Cloning and sequence analysis of glyceraldehyde-3-phosphate dehyrogenase gene from Conyza blinii / 中草药

ABSTRACT

Objective: To clone and analyze glyceraldehyde-3-phosphate dehydrogenase (GAPDH) gene from Conyza blinii and detect whether it can be the reference gene for C. blinii. Methods: Full length GAPDH was cloned by RACE. DNAMAN, BLAST, and MEGA bioinformatic tools were used to analyze its open reading frame (ORF), homology, and phylogenetic tree. The sequence was acted as internal control gene for semi-quantitative RT-PCR. Results: The gene designated GLGAPDH was 1 418 bp in length. It contained a 1 020 bp ORF encoding 340 amino acids.

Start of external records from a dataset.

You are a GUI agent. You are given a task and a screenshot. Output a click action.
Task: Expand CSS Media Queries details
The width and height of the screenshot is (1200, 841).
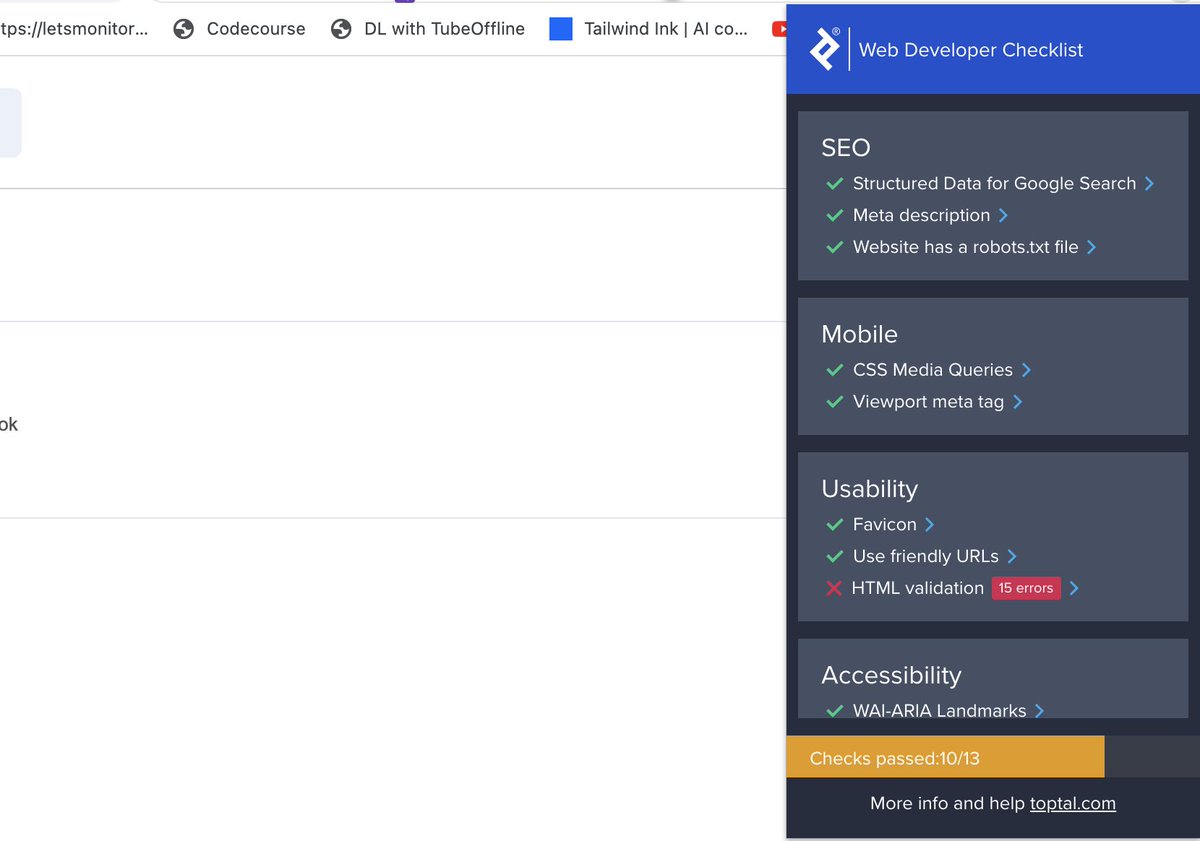pos(1028,370)
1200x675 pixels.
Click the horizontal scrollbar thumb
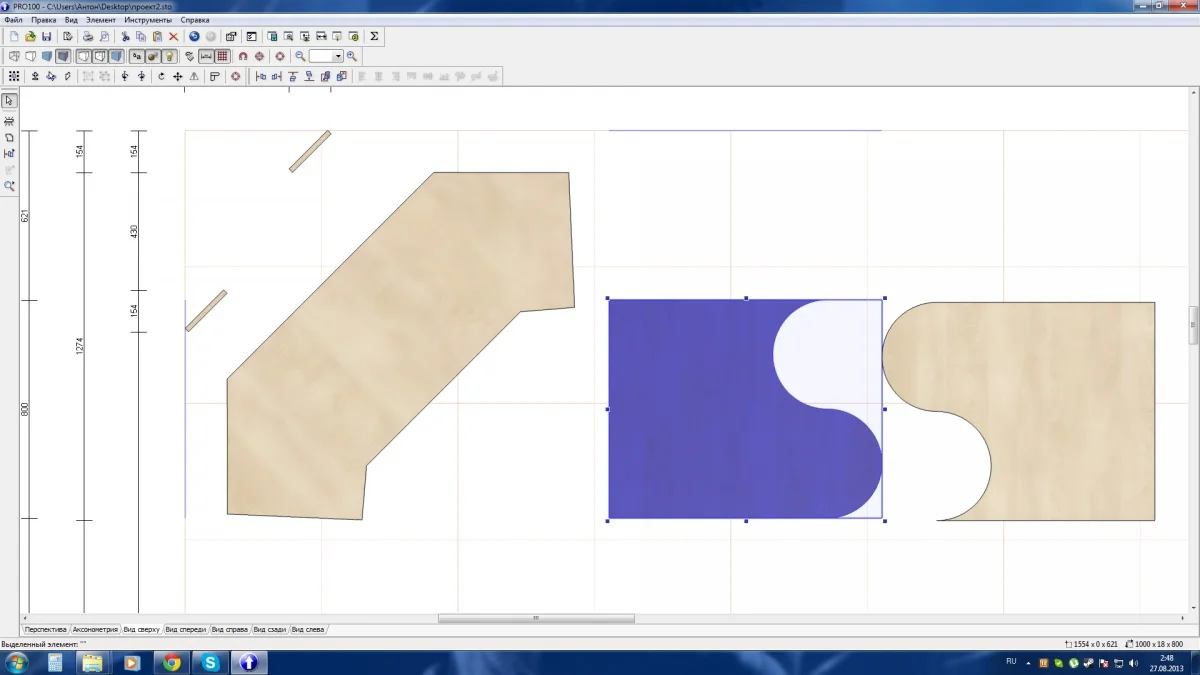(x=536, y=618)
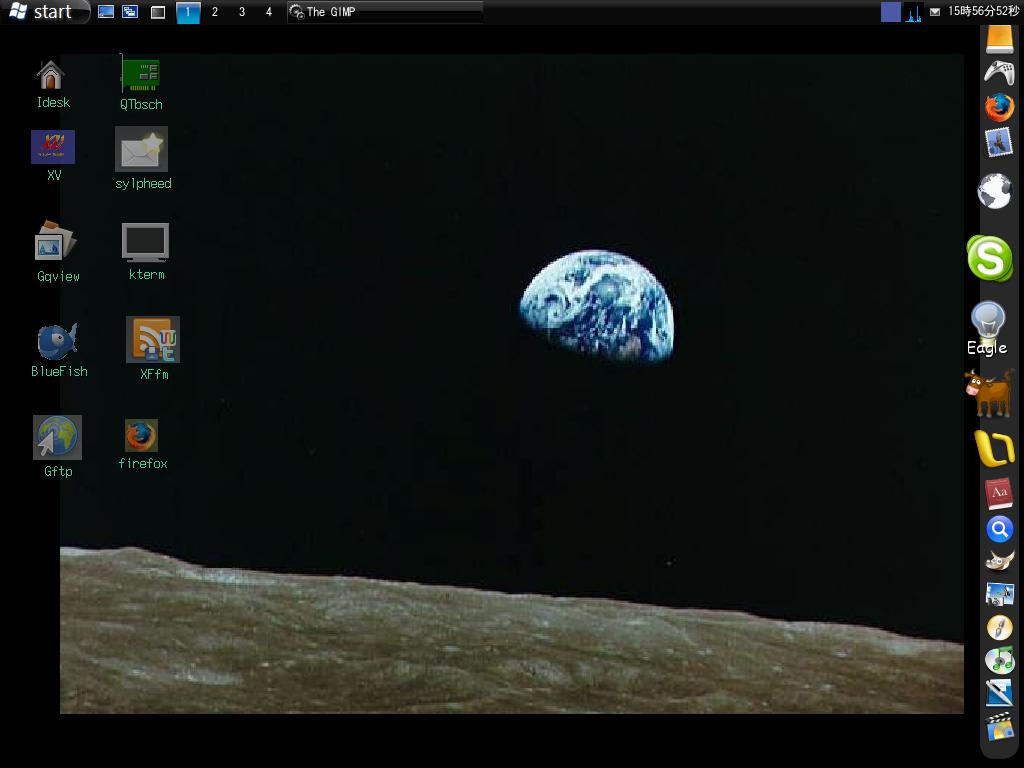
Task: Launch BlueFish from the desktop
Action: [56, 340]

It shared 96% similarity with Gynura bicolor GAPDH and shared 93% similarity with Mikania micrantha GAPDH. GLGAPDH had closer relationship with GAPDH in G. bicolor. When the sequence acted as internal control gene, the semi-quantitative RT-PCR had benign amplification and good reproducibility. Conclusion: GAPDH is cloned from C. blinii for the first time. The semi-quantitative RT-PCR results prove that GAPDH gene is able to be the reference gene for gene expression analysis. The result of this study will provide the basis for the key enzyme expression and regulate the mechanism analysis in C. blinii effective components biosynthesis pathway.